Methods: The treatment strategy for infected artificial knees at our hospital is to perform debridement and irrigation soon after the infection is diagnosed in an attempt to preserve the components. If the infection is not brought under control by this treatment, the components are removed and a two-stage revision is performed. A total of 35 patients (35 joints) were treated for postoperative infection following TKA at our hospital. The following aspects were investigated for 32 patients (32 joints) who could be followed up for more than 1 year after treatment for infection: 1. the presence of risk factors for infection, 2. the timing of infection onset, 3. the time from the onset of infection until treatment was started, 4. causative organism, and 5. clinical outcome.
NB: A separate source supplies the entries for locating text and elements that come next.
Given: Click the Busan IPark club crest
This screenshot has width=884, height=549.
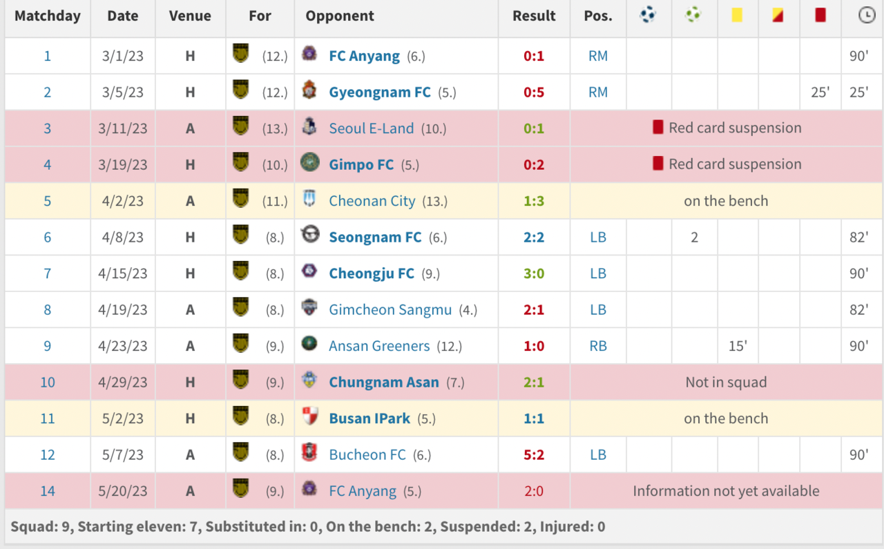Looking at the screenshot, I should coord(310,416).
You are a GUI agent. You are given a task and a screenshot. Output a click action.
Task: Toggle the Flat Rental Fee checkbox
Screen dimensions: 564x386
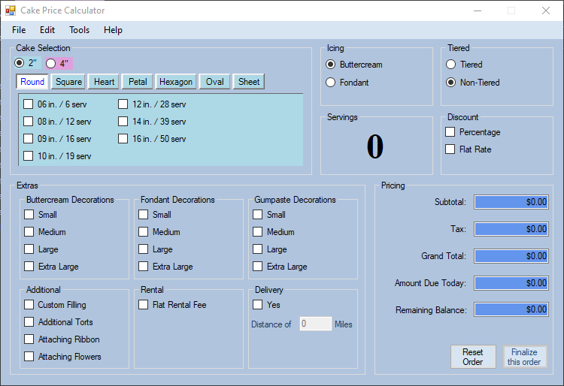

Results: In the 32 patients with infection after TKA who were followed up, twelve prosthetic joints (37.5%) were ultimately preserved, while the other 20 (62.5%) were removed. Among patients in whom treatment was started within 2 weeks of the onset of infection, 12 of 16 joints (75.0%) were preserved, but for cases in which treatment was started after 2 weeks, None of 16 joints were preserved. The prosthetic joint was preserved in all 5 cases for which Streptococcus was the cause of infection in the joint. In contrast, only 1 of 9 prosthetic joints (11.1%) infected with methicillin-resistant Staphylococcus aureus and none of the 5 joints infected with Staphylococcus epidermidis were preserved. Of the 20 joints from which the prosthesis was removed, a two-stage revision was completed in 16 joints with a mean waiting period of 7.1 weeks. Infection was controlled in 14 of these 16 joints (87.5%).
Conclusion: In patients suffering infection after TKA, 37.5% of the components could ultimately be preserved. The time from onset of infection until the start of treatment and the causative organism are thought to be important factors in selecting the type of treatment and in the prognosis of infection.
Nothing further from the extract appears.